Ask-AC: An Initiative Advisor-in-the-Loop Actor-Critic Framework

Paper · arXiv 2207.01955 · Published July 5, 2022
LLM ArchitectureReinforcement Learning

Despite the promising results achieved, state-of-the art interactive reinforcement learning schemes rely on passively receiving supervision signals from advisor experts, in the form of either continuous monitoring or pre-defined rules, which inevitably result in a cumbersome and expensive learning process. In this paper, we introduce a novel initiative advisor-in-the loop actor-critic framework, termed as Ask-AC, that replaces the unilateral advisor-guidance mechanism with a bidirectional learner-initiative one, and thereby enables a customized and efficacious message exchange between learner and advisor. At the heart of Ask-AC are two complementary components, namely action requester and adaptive state selector, that can be readily incorporated into various discrete actor-critic architectures. The former component allows the agent to initiatively seek advisor intervention in the presence of uncertain states, while the latter identifies the unstable states potentially missed by the former especially when environment changes, and then learns to promote the ask action on such states. Experimental results on both stationary and non-stationary environments and across different actor-critic backbones demonstrate that the proposed framework significantly improves the learning efficiency of the agent, and achieves the performances on par with those obtained by continuous advisor monitoring.

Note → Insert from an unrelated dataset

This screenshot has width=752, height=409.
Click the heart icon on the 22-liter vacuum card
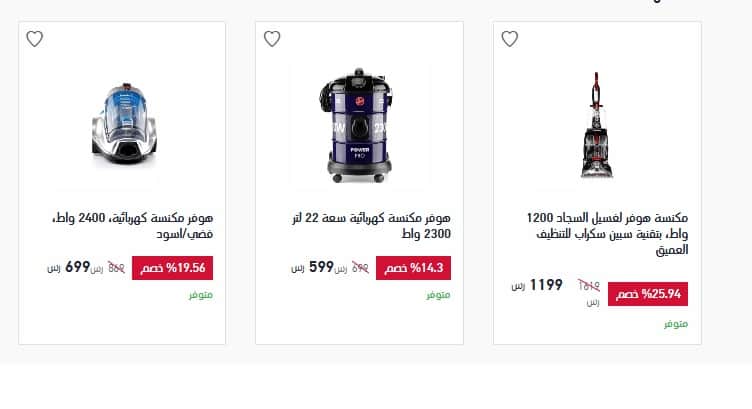point(272,39)
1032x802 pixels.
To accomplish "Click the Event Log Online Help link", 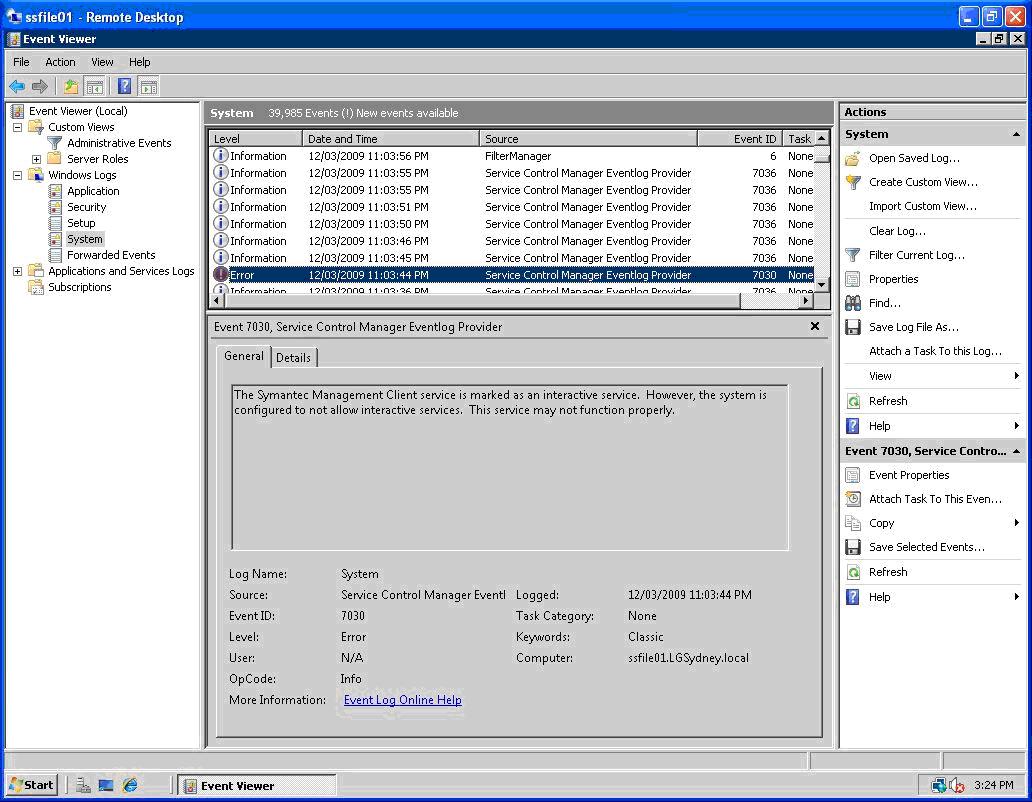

Ask-AC enables the agent to initiatively seek supervision signals from advisor experts only when the agent confronts uncertain states, and hence significantly alleviates advisor efforts as compared to the continuous-monitoring scheme. Besides two key components, namely action requester and adaptive state selector, which complement each other and together can be seamlessly integrated with various discrete actor-critic architectures. The action requester endows the agent with a novel initially-asking action, allowing the agent to seek feedback from advisor experts in the presence of uncertain states. Nevertheless, the demand for seeking advisor feedback, as the training progresses, is gradually inhibited by the loss of the action requester. As a result, the agent may fail to perceive the critical states that require advisor feedback especially when the environment changes. To this end, the adaptive state selector is introduced to promote the asking action and to rapidly adapt to the environmental change. This is achieved through analyzing the error of state values and identifying the unstable states potentially missed by the action requester in its history states, so as to acquire advisor guidance. Our contribution is therefore a dedicated initiative advisor in- the-loop actor-critic framework, which enables a two-way message passing and seeks advisor assistance only on demand. The proposed Ask-AC substantially lessens the advisor participation effort and is readily applicable to various discrete actor critic architectures.

As shown in Figure 2, our framework consists of two complementary components: action requester and adaptive state selector. The action requester is directly based on a binary classification model with ask action, which enables the agent to initiatively ask for advisor feedback when it encounters uncertain states. As a complement to the action requester, the adaptive state selector analyzes the trend of value loss to identify the unstable states that the action requester misses in history states, so as to learn to promote the ask action on such states. With these two components, we can transform the various discrete actor-critic architecture into our advisor-in-the-loop setting.

To further test the practical effectiveness of our Ask-AC framework, we additionally introduce human advisors to assist agent training. A total of 10 people were recruited in our experiments, each paid ¥50 per hour. The entire experimental procedure was recorded. All participants used the same desktop computers to complete the study, where the random seeds of the environment were fixed to ensure comparability. We use the AskPPO method and adopt the DoorKey environment to conduct experiments. Our study includes two processes: (1) Testing the performance of human advisors in playing games. (2) Testing the performance of training agents under the feedback of human advisors.